Kiki DeAyala

No. 31, 93
- Positions: Linebacker, defensive end

Personal information
- Born: October 23, 1961 (age 64) Miami, Florida, U.S.
- Listed height: 6 ft 1 in (1.85 m)
- Listed weight: 225 lb (102 kg)

Career information
- College: Texas
- NFL draft: 1983 (6th round, 152nd overall pick)

Career history
- Houston Gamblers (1984-1985); Cincinnati Bengals (1986–1987);

Awards and highlights
- All-USFL Team (1984, 1985); SWC defensive lineman of the year (1982); First-team All-SWC (1982); 1982 Cotton Bowl champion;

Career NFL statistics
- Sacks: 1
- Fumble recoveries: 2
- Stats at Pro Football Reference

= Kiki DeAyala =

American football player (born 1961)

Julian Luis "Kiki" DeAyala (born October 23, 1961) is an American former professional football player who was a linebacker in the United States Football League (USFL) and the National Football League (NFL). He played college football for the Texas Longhorns and where he holds several school records, including for career sacks with 40.5.

== Early life ==
DeAyala was born in Miami to Cuban-American immigrants. His father had participated in the Bay of Pigs invasion months before Kiki was born and was not able to return to the United States, after evading capture in the Swiss embassy, until Kiki was 6 months old.

DeAyala's family moved to Houston and he became a star athlete in high school who made All-District in both football and baseball and played tennis at Memorial High School in Houston. He was also a pre-teen swimming champion in Dallas and the Rio de Janeiro Tennis champion as a youth.

==College career==
DeAyala played defensive end at the University of Texas at Austin from 1980 to 1982. In his sophomore season the Longhorns had a 7–5 season and played in, but lost, the 1980 Astro-Bluebonnet Bowl. In his junior year the Longhorns spent a week ranked #1 and came in 2nd in the Southwest Conference, but because SMU was banned from post-season play, they played in the 1982 Cotton Bowl Classic where they upset Alabama and finished the season ranked #2. DeAayala had the 7th most sacks in a season in Texas history that year, set the school record for most quarterback pressures in a season and was named 2nd team all-conference in 1981. In 1982, the Longhorns again came in 2nd in the conference, lost the 1982 Sun Bowl and finished ranked #17.
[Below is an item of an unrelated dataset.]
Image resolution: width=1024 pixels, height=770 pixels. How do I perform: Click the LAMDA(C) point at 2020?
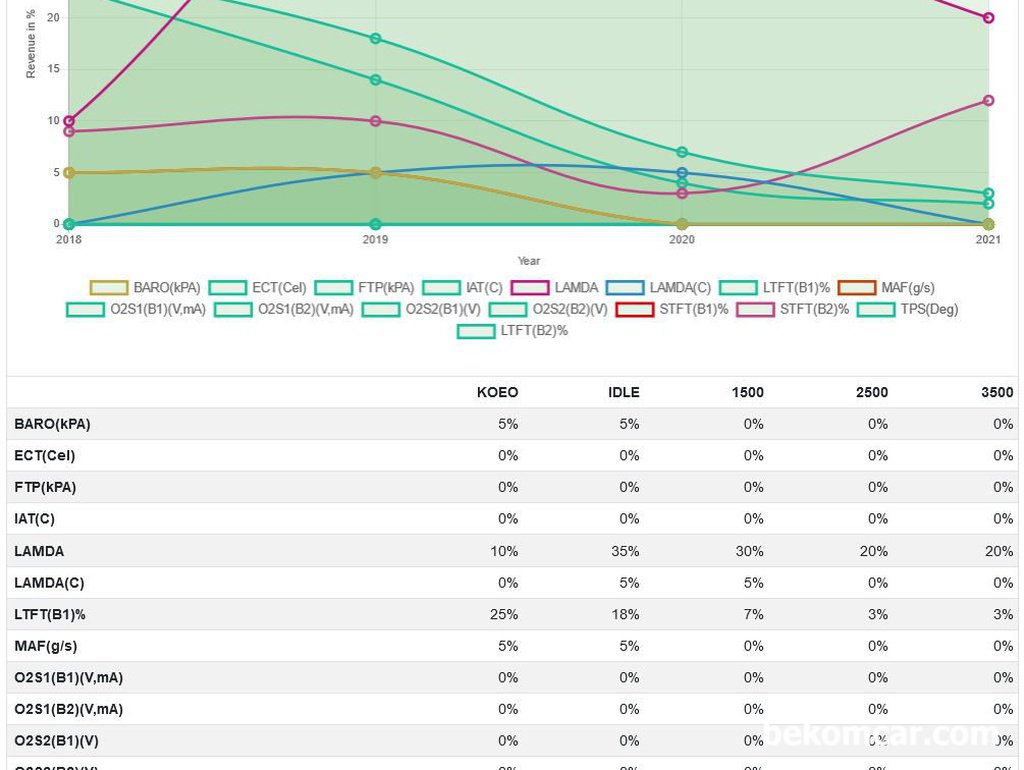(x=682, y=173)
In 1982 DeAyala was a team captain, on the all-conference team, named the SWC defensive lineman of the year and was a 3rd Team All-American. He set the school records for career and single-season sacks (22.5); career (60) and single season tackles for a loss (33), and career (117) and single season (56) quarterback pressures. He also had the 2nd most forced fumbles in a season in school history. His career record for tackles for a loss was later surpassed by Derrick Johnson.

After his senior year, he played in the 1983 East-West Shrine Bowl.

==Professional career==
He was selected by the Cincinnati Bengals in the sixth round of the 1983 NFL draft and by the Washington Federals in the 11th Round of the 1983 USFL Draft. During the 1983 season, the Federals traded the rights to DeAyala to the Gamblers for an undisclosed draft pick.

He sat out both the USFL and NFL 1983 seasons and went to play for the USFL's Houston Gamblers in 1984 for more money than he was offered in the NFL and a chance to return to playing linebacker, which he'd played in high school. He played two seasons for the Gamblers, which won their Division in 1984 and made the playoffs both seasons; and he made the All-USFL team in 1984 and 1985.

When the USFL folded, DeAyala went to the Bengals for two seasons where he saw limited playing time. He retired after the 1987 season for health reasons, having had three shoulder operations and four knee operations.

In 2004, he was inducted into the Laredo Latin American International Sports Hall of Fame.

==Personal==
DeAyala went into commercial real estate as CEO of Arena Ventures, and later owned a real estate development company in Houston/Rockport, Texas, DeAyala Properties.